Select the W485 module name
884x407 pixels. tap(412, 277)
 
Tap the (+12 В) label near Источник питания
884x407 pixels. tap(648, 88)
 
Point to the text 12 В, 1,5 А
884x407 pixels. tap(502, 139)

▬▬▬

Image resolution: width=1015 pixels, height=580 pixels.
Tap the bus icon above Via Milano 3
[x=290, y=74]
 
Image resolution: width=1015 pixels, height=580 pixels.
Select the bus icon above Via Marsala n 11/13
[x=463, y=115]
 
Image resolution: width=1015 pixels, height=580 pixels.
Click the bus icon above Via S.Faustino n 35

▬▬▬

* **What you need to do**:
Please rescale the items in the stretch from the line containing "Select the W485 module name" through the line containing "884x407 pixels. tap(502, 139)". Reproduce every line, requests included, and multiply each tap coordinate by 2.05, rounding to whole numbers with halves rounded up. Return only those lines.

* **Written response**:
Select the W485 module name
884x407 pixels. tap(845, 568)
 
Tap the (+12 В) label near Источник питания
884x407 pixels. tap(1328, 180)
 
Point to the text 12 В, 1,5 А
884x407 pixels. tap(1029, 285)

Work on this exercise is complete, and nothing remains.